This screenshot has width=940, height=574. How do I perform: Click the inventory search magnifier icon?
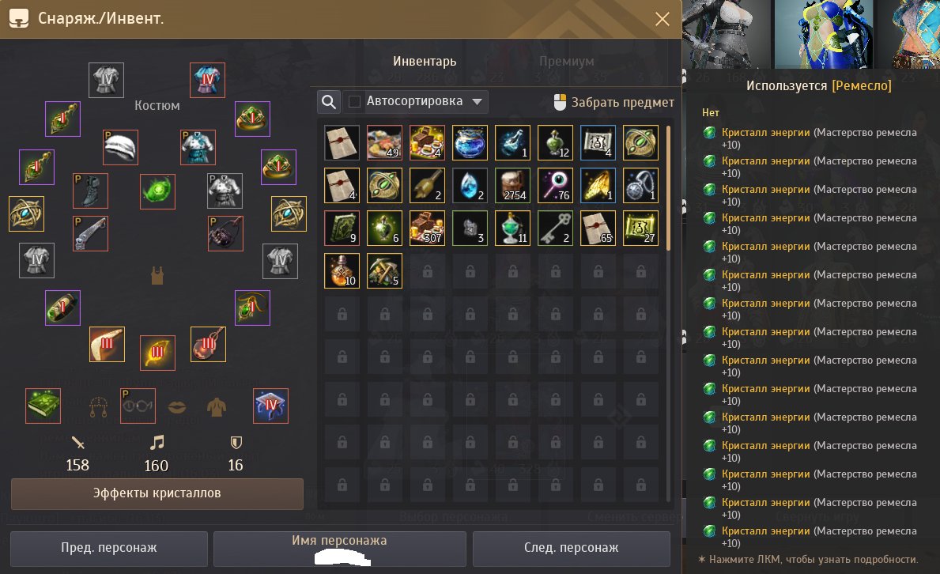pos(329,101)
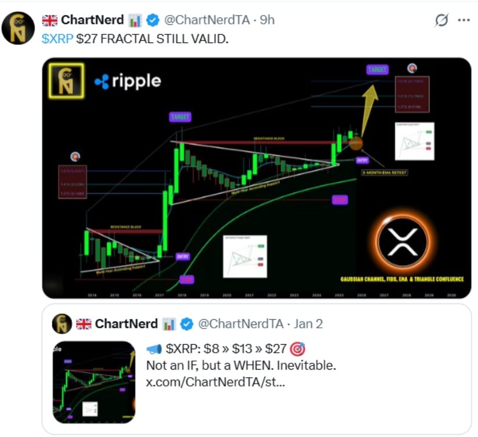Click the verified badge beside the top ChartNerd name
478x437 pixels.
153,20
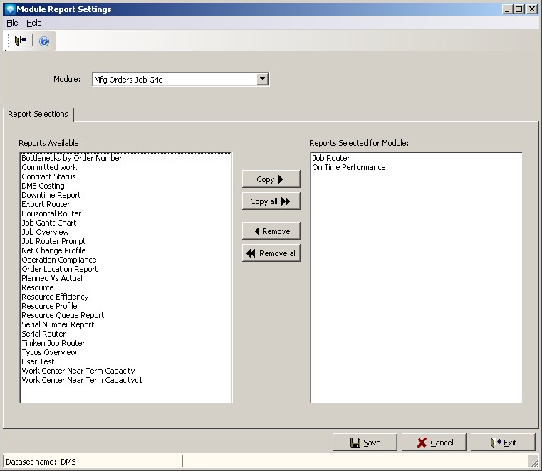Select Downtime Report from available reports
Image resolution: width=542 pixels, height=471 pixels.
[51, 195]
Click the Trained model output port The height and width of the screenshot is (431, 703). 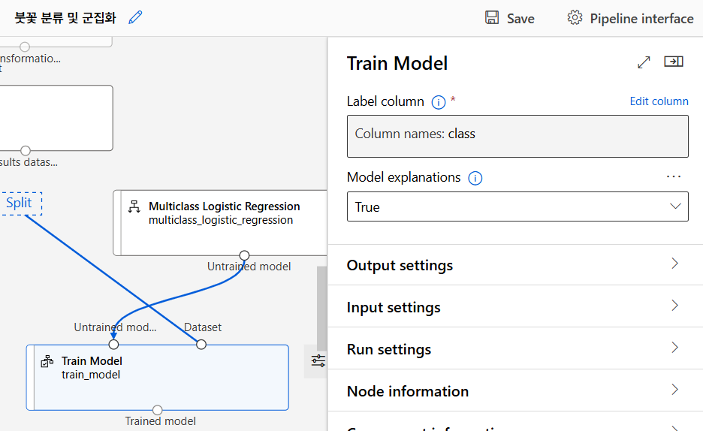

■ Aim of the task
Pictures aside, return all of the material exactly as written.

■ Solution to this task
This screenshot has width=940, height=574. How do I perform: Click the inventory search magnifier icon?
pos(329,101)
Click the verified badge beside the top ChartNerd name
478x437 pixels.
153,20
Select Downtime Report from available reports
Image resolution: width=542 pixels, height=471 pixels.
[51, 195]
Click the Trained model output port The height and width of the screenshot is (431, 703). 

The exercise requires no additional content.